* [WHAT THE EXERCISE ASKS]: Locate the string "under" in the listing below. Copy every line where it is found.

::: TASK INPUTS

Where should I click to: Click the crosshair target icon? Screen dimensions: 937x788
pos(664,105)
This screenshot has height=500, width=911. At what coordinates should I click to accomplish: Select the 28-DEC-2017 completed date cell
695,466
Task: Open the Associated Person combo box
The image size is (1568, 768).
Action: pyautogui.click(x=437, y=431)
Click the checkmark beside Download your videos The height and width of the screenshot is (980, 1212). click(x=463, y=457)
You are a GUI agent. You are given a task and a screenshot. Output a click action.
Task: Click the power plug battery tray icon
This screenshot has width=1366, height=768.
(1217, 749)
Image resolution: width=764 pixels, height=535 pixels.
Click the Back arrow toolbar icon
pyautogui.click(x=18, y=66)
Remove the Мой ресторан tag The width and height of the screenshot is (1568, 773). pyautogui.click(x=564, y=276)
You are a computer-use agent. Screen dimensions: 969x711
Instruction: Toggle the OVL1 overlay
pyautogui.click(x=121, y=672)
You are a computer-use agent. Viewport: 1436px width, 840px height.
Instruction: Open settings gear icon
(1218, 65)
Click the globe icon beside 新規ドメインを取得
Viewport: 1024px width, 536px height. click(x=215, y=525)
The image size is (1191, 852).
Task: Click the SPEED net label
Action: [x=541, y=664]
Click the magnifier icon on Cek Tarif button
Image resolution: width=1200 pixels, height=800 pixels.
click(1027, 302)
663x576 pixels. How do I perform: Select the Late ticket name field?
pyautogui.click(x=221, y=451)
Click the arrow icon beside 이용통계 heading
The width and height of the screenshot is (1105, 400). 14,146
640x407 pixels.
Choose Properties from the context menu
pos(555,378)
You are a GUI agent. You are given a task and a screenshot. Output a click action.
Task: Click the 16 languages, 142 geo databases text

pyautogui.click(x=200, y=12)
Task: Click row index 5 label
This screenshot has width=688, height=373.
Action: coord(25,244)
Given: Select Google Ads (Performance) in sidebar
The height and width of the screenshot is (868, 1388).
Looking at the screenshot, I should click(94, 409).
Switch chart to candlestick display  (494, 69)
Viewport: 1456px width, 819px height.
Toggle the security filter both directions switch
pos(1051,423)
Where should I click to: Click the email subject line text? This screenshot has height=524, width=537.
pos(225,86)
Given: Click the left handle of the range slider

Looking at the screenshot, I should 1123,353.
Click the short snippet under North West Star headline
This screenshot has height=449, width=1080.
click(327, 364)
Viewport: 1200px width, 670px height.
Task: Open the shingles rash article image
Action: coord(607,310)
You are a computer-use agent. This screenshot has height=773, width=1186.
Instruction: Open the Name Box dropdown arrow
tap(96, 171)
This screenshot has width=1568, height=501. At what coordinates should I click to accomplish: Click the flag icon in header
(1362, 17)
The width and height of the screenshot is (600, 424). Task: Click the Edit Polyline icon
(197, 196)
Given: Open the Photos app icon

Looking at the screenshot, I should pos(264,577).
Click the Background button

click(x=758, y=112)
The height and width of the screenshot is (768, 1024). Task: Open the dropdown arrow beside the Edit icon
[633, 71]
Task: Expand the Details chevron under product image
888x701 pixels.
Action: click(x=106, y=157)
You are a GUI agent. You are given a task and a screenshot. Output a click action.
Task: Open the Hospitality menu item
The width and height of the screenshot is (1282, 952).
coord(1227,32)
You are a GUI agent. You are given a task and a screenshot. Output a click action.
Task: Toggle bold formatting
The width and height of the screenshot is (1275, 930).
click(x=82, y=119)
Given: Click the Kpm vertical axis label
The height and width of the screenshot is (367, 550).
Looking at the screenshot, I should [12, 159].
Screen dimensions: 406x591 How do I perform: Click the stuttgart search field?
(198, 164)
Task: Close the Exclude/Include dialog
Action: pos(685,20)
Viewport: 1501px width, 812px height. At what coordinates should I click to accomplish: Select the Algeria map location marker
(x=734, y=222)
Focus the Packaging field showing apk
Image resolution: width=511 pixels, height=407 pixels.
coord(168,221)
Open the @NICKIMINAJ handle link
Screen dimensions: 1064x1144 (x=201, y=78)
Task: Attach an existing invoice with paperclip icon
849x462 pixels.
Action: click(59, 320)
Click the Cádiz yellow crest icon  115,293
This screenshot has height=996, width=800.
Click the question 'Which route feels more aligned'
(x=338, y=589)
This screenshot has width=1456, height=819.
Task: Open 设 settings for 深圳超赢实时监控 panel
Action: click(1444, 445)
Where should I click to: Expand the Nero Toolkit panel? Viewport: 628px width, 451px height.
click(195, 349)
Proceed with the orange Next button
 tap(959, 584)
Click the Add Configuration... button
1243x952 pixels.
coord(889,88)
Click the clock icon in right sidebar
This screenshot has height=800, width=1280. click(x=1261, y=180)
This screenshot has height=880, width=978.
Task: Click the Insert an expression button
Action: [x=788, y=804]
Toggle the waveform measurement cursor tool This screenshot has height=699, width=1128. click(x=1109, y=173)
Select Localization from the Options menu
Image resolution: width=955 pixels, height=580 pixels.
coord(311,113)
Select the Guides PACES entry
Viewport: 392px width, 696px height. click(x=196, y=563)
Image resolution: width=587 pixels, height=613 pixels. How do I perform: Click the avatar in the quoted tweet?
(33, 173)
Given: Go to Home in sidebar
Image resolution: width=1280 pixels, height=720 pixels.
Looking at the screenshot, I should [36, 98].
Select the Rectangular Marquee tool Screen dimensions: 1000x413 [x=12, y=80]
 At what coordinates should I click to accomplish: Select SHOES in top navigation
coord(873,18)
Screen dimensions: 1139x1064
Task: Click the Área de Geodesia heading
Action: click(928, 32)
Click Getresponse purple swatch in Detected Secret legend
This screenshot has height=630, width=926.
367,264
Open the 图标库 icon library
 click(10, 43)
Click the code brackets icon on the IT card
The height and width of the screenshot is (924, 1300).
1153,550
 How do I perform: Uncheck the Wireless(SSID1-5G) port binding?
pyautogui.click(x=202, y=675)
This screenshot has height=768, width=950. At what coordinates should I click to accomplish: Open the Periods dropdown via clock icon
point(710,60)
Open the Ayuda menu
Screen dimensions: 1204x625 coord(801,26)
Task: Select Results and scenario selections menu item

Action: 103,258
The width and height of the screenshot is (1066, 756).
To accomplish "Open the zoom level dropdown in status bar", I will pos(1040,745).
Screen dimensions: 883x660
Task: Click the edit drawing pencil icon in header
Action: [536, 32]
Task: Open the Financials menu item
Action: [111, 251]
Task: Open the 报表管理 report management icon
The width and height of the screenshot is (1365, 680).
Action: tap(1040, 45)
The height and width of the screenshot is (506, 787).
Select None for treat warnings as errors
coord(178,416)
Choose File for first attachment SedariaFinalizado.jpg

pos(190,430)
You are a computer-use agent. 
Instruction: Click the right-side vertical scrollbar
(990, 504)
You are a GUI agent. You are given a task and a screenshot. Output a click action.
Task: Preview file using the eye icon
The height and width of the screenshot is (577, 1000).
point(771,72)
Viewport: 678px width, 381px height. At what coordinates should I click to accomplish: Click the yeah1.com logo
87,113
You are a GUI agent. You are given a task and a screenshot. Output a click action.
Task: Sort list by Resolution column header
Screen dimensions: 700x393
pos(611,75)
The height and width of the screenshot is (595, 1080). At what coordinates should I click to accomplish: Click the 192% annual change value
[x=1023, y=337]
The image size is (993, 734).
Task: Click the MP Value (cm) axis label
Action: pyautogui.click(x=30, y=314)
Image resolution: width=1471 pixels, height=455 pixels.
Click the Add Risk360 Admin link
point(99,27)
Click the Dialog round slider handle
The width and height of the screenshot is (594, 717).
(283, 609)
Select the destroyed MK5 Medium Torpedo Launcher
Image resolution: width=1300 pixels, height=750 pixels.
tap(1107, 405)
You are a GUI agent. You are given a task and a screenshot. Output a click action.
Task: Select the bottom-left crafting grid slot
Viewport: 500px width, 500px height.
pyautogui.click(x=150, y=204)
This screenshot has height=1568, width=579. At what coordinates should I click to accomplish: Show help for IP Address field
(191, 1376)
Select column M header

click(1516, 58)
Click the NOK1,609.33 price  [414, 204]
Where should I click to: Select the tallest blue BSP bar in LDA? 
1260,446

::::::

* [FINISHED TASK]:
Click the short snippet under North West Star headline
Task: Expand the Details chevron under product image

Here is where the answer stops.